Tra le priorità, emerge con forza il tema dell’accessibilità, non solo fisica ma anche digitale, considerata la crescente incidenza della domanda estera, che per il 30% delle cantine del del Movimento Turismo del Vino supera la metà dei visitatori complessivi. Se attrarre pubblico non è più il problema principale, la sfida è oggi garantire un ingresso reale e consapevole nelle esperienze offerte dalle aziende, rendendole fruibili, inclusive e capaci di generare valore nel tempo. Parallelamente, cambiano le competenze richieste: lingue straniere, comunicazione, marketing e organizzazione di eventi diventano strumenti indispensabili per intercettare un turismo sempre più esigente e internazionale, mentre il rapporto con il visitatore si estende oltre la visita attraverso wine club ed e-commerce. L’enoturismo evolve, così, da semplice degustazione a esperienza complessa e immersiva, capace di combinare benessere, sostenibilità e relazione con il territorio. Il confronto con altri Paesi, infine, offre uno sguardo su un mercato globale sempre più competitivo, in cui l’Italia parte da una posizione di forza, ma deve continuare a innovare per mantenere la leadership.
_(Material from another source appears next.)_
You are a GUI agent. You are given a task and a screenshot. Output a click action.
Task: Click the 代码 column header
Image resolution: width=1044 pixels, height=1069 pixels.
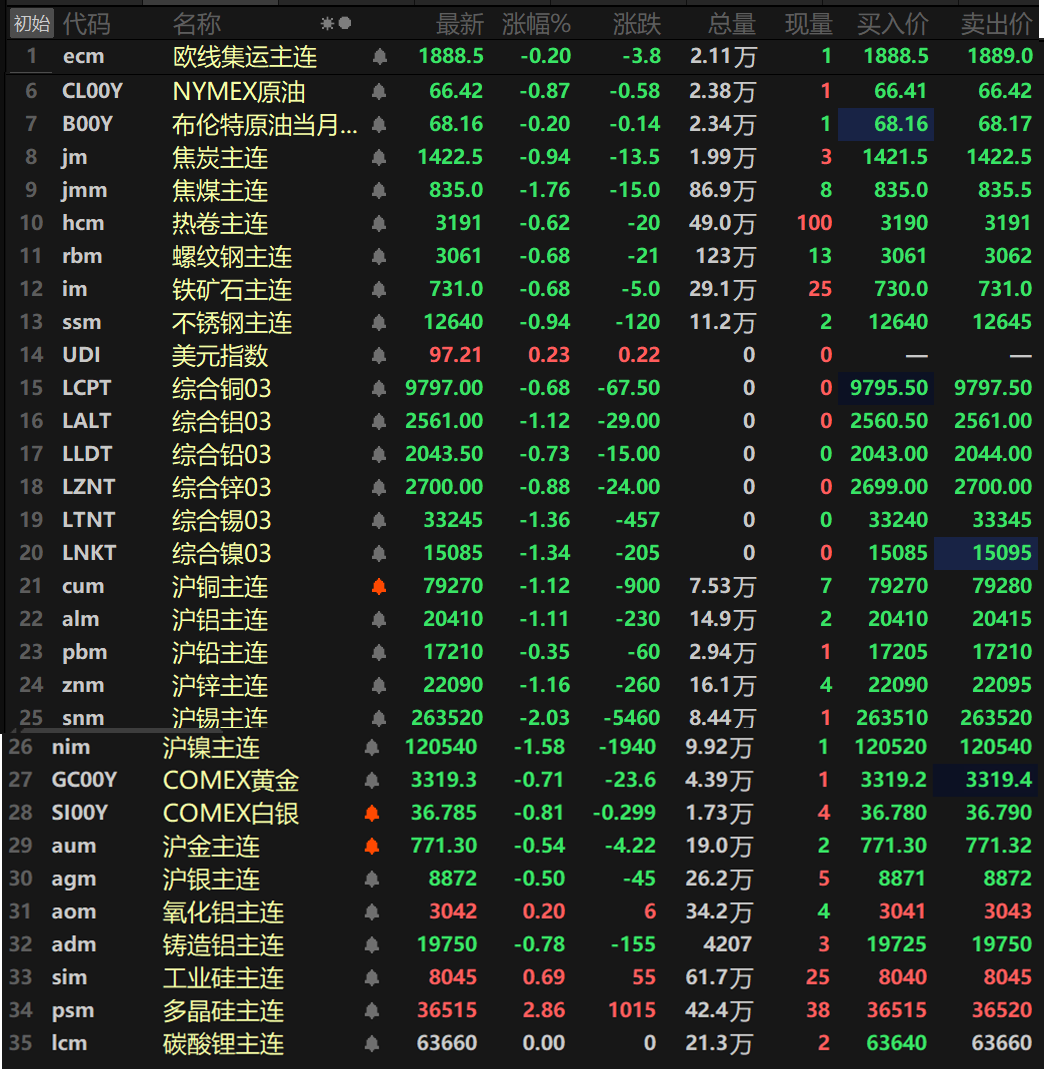pos(87,23)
“Con questo volume abbiamo voluto colmare un vuoto nel panorama della formazione dedicata all’enoturismo - ha dichiarato Dario Stefàno, docente di Management e Marketing del Turismo all’Università Lumsa - il vino è oggi uno straordinario fattore di valorizzazione territoriale, capace di generare economia, occupazione e attrattività. Al tempo stesso contribuisce a qualificare l’offerta turistica e rappresenta per le imprese vitivinicole una concreta opportunità di diversificazione e ottimizzazione del reddito. Perché questo potenziale si traduca in uno sviluppo stabile e sostenibile servono competenze, professionalità e capacità di innovazione. Questo manuale nasce per accompagnare studenti, operatori e produttori in questa sfida, offrendo strumenti concreti per costruire un’accoglienza sempre più qualificata e trasformare la visita in cantina in una vera esperienza culturale e identitaria. Oggi, infatti, il vino non si limita a essere consumato ma si racconta, si condivide e si vive”. “Io mi sono concentrata sulla gestione pratica delle cantine turistiche dando informazioni più aggiornate e diverse rispetto ai libri precedenti sull’enoturismo - ha spiegato la produttrice Donatella Cinelli Colombini - mettendo l’accento sulla velocità dei cambiamenti di un comparto economico che cresce in Italia del +9% l’anno e nel mondo addirittura del +13%. L’enoturismo non è soltanto una nuova forma di viaggio: è un motore di valorizzazione dei territori che trasforma il vino in esperienza e racconto, creando un ponte tra chi produce e chi viaggia, tra la bellezza dei paesaggi e l’identità più autentica del Paese. Ma è anche strumento per diversificare i canali di vendita delle cantine, attraverso il rapporto diretto produttore/consumatore”. “Il turista - ha sottolineato Violante Gardini Cinelli Colombini, presidente Movimento Turismo del Vino - cerca un contatto diretto con la natura e la vigna in questo senso diventa uno spazio in cui rallentare e riconnettersi con se stessi e con l’ambiente attraverso esperienze outdoor e di turismo rigenerativo”.
L’offerta va, dunque, diversificata e resa autentica rimettendo al centro la valorizzazione del patrimonio vitivinicolo e paesaggistico del Paese. Vino & Turismo. Teoria e pratica dell’enoturismo in cantina” si propone, quindi, come una bussola solida per orientare questa evoluzione offrendo alle cantine, ma soprattutto agli studenti e alle nuove generazioni di operatori del settore un nuovo punto di vista con le linee guida per trasformare l’accoglienza in un asset strategico di sviluppo, in cui investire sulle competenze dei professionisti e abbattere le barriere dell’accessibilità diventano i nodi cruciali per determinare il futuro del comparto.